Andrea Sneiderman was convicted of 9 of the 13 felony counts against her, including perjury, providing false statements to investigators and hindering the apprehension of a criminal. Sneiderman did not testify during her 10-day trial but testimony she gave in the murder trial of her former boss, Hemy Neuman, played a crucial role in her conviction Monday. Neuman was sentenced to life in prison in March 2012 for fatally shooting Sneiderman’s husband, Rusty, outside a Dunwoody day care facility.

Here is what likely left an impression on the jury, influencing its verdict.

The prosecution proved: Sneiderman lied to investigators and jurors about the nature of her relationship with Neuman, hindering the police investigation into the capture of her husband's killer.

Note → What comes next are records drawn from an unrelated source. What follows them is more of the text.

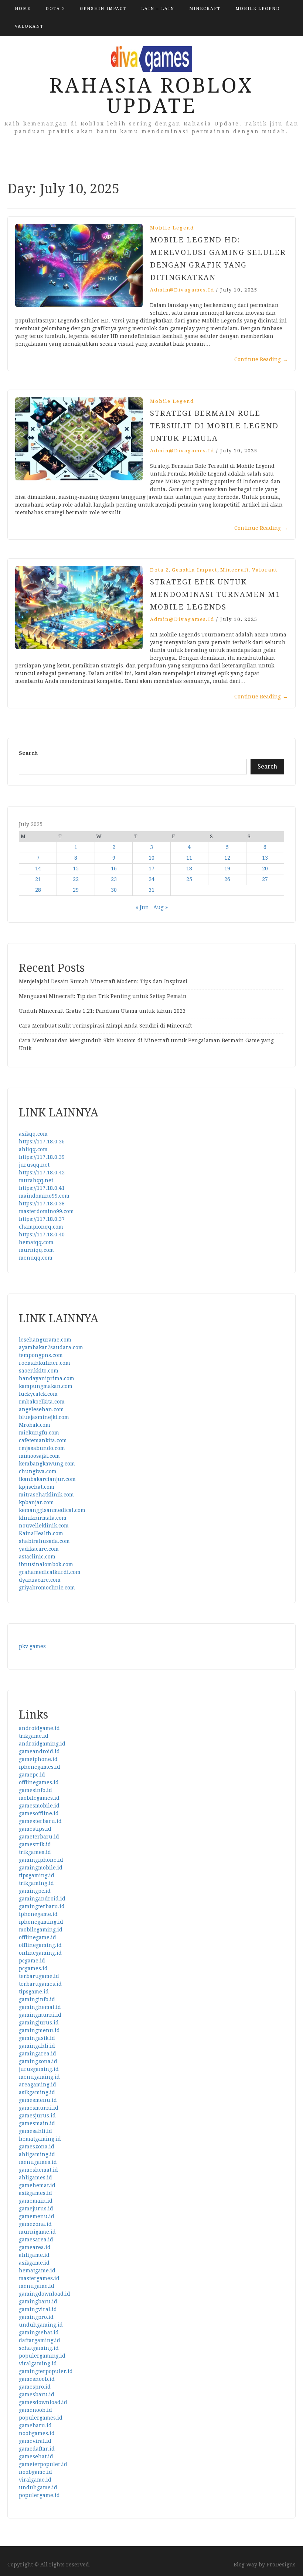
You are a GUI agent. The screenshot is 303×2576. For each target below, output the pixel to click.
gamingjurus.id (39, 2023)
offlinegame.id (37, 1937)
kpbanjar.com (36, 1502)
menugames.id (38, 2162)
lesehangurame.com (45, 1340)
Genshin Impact (103, 8)
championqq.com (41, 1227)
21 (38, 879)
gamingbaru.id (38, 2301)
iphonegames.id (39, 1767)
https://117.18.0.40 (42, 1234)
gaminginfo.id (37, 1999)
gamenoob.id (35, 2410)
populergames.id (40, 2418)
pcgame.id (32, 1961)
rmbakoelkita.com (42, 1402)
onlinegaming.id (40, 1953)
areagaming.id (37, 2085)
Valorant (29, 26)
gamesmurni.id (38, 2108)
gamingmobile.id (40, 1868)
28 (38, 890)
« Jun (142, 907)
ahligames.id (35, 2177)
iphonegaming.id (41, 1922)
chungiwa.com (38, 1471)
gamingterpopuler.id (46, 2371)
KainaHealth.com (41, 1533)
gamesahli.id (35, 2131)
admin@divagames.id (182, 290)
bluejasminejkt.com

The defense argued: Sneiderman did not have an affair and, if she did, so what? Defense attorney Tom Clegg said the case was essentially about whether Sneiderman exchanged a kiss with Neuman while dancing at a bar in Greenville, S.C. Sneiderman's team noted repeatedly that their client provided police with Neuman's name one day after her husband was shot – without her, they said, he may have never been arrested.

The biggest reason the prosecution won: Sneiderman's own words. The strongest evidence, according to one juror, was Sneiderman's contentious testimony in the Neuman trial. Prosecutors replayed portions of it repeatedly, including during DeKalb County District Attorney Robert James' closing argument. In it, she appeared to contradict statements she had made to investigators about her relationship with Neuman, her supervisor at GE Energy. The testimony also revealed details Sneiderman had not disclosed to police as they searched for her husband's killer.

The defense's strongest argument: In a spirited closing, Clegg went after Dunwoody Police, accusing them of mishandling the investigation into Rusty Sneiderman's death and then trying to cover their mistakes by blaming his client. Even though Andrea Sneiderman told them that her boss had made advances toward her, police never interviewed Neuman until six weeks after the shooting – and then only because they found he had rented a minivan similar to the one seen leaving the scene of the crime.

The make-or-break decision: The prosecution dropping murder charges against Sneiderman the week before jury selection. James' move to remove the weakest part of his case was controversial. But it ultimately allowed prosecutors to focus on the strongest part of their case by proving Andrea Sneiderman lied. In the end, Andrea Sneiderman was the state's star witness.